Ces trois principes justifient l’utilisation du
terme “balanced” en anglais, “ équilibré” en
ce sens où le TBP instaure un équilibre entre
les mesures de la performance financière et
non financière, fonctionnelle et non fonctionnelle et avancée et a posteriori.
Alors que le TBP a connu un large succès à
l’échelle d’une entreprise, il n’a pas été appliqué à grande échelle pour mesurer la performance inter-entreprises le long de la chaîne
logistique. La différence majeure entre un
TBP de chaîne logistique et l’approche plus
traditionnelle du TBP intra-entreprise tient au
fait que les mesures, dans une application
inter-entreprises, doivent couvrir toute la
chaîne. Par exemple, une entreprise peut
s’appuyer sur une mesure financière telle que
la rentabilité de l’actif. Dans un environnement SCM, cette mesure deviendrait la rentabilité de l’actif de la chaîne logistique. Les
bénéfices collectifs réalisés par les partenaires
de la chaîne logistique seraient présentés sous
forme de pourcentage de l’actif déployé pour
dégager cette rentabilité. Un exemple de
mesure de la chaîne logistique liée aux processus internes serait le temps de cycle de la
chaîne logistique. Cette mesure est distincte
de la mesure du temps de cycle de chaque
entreprise au sens où elle met l’accent sur
l’interdépendance entre les partenaires de la
chaîne logistique en termes de capacité à
livrer les produits aux consommateurs finaux
dans les délais.
Ces catégories de mesures de la chaîne logistique semblent étrangères à la plupart des dirigeants qui évoluent depuis plusieurs années
dans des environnements de chaîne logistique
basés sur des rapports de force.

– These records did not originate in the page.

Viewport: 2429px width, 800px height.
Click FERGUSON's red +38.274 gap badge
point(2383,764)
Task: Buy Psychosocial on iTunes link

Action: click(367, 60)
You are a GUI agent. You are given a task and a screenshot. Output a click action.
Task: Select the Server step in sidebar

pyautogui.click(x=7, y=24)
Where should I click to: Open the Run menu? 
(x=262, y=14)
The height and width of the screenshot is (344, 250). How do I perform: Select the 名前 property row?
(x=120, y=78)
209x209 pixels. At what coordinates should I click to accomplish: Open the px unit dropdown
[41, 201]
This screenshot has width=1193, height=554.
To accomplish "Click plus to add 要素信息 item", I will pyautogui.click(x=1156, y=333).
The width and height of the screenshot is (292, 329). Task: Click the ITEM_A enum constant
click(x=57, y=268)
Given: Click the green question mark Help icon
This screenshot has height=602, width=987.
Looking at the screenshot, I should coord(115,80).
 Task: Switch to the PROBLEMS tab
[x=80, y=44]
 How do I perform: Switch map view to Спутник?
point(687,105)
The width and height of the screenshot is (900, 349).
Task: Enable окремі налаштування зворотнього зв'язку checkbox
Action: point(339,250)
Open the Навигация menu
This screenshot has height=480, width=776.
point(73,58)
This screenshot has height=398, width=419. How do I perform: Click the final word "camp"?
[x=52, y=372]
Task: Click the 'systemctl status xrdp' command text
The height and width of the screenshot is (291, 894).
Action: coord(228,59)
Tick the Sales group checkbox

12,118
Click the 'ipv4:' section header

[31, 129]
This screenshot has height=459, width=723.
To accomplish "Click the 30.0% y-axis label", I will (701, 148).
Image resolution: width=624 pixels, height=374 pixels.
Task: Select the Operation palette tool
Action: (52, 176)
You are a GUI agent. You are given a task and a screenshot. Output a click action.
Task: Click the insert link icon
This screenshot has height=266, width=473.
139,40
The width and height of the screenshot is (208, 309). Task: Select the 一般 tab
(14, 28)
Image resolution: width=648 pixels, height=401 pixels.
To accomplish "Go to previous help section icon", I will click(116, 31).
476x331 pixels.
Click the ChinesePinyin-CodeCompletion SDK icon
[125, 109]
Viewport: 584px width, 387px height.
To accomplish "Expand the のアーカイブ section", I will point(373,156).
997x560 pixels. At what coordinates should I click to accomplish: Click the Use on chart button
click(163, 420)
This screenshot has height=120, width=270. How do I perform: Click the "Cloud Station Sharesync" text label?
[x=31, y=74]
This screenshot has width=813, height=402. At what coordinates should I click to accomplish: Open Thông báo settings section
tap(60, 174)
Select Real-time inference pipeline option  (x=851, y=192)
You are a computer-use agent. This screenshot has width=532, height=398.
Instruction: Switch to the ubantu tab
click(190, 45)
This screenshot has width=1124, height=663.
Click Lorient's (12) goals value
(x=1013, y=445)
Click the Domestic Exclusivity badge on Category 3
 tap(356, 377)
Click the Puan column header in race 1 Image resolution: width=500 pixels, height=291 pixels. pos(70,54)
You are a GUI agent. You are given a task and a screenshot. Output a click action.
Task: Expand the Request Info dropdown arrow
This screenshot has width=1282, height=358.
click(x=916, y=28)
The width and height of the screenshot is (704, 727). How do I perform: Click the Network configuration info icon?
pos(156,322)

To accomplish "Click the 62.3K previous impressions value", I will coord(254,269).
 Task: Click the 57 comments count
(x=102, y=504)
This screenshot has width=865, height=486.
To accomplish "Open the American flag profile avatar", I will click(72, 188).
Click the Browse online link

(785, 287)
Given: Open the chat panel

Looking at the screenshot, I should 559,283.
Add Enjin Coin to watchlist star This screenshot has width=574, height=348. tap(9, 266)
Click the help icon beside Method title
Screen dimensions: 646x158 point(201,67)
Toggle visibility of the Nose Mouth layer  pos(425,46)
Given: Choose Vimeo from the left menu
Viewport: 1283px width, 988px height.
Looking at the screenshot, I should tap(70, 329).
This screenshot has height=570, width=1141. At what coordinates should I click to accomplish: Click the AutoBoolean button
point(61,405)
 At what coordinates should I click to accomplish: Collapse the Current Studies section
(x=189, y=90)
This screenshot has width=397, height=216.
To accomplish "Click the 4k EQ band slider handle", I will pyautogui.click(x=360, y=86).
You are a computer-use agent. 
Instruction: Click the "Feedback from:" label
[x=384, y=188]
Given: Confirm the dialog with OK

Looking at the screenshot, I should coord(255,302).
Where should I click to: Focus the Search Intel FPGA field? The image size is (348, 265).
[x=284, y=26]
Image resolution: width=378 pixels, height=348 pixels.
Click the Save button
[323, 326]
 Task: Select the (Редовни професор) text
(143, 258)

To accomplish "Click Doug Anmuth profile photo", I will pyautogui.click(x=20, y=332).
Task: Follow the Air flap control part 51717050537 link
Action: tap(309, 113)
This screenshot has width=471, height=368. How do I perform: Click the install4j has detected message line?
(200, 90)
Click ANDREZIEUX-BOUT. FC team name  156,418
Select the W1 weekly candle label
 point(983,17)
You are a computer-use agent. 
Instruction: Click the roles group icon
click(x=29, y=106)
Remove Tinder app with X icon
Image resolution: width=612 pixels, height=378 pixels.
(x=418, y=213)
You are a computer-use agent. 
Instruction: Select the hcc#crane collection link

Ce sont pourtant ces catégories de mesures, aussi inconfortables soient-elles, qui sont nécessaires pour
stimuler un comportement coopératif dans
une chaîne logistique. Les chaînes logistiques
capables de stimuler un comportement coopératif via des mesures de TBP couvrant toute la
chaîne logistique possèdent un avantage sur
les chaînes logistiques dominées par des rapports de force et empêtrées dans des relations
purement commerciales et sous-optimales
avec leurs fournisseurs et clients.
Tableau 1 – Les axes du tableau de bord prospectif
Le SCM et le TBP
Adapté de Kaplan, R., and D. Norton, “Linking the Balanced Scorecard to Strategy,”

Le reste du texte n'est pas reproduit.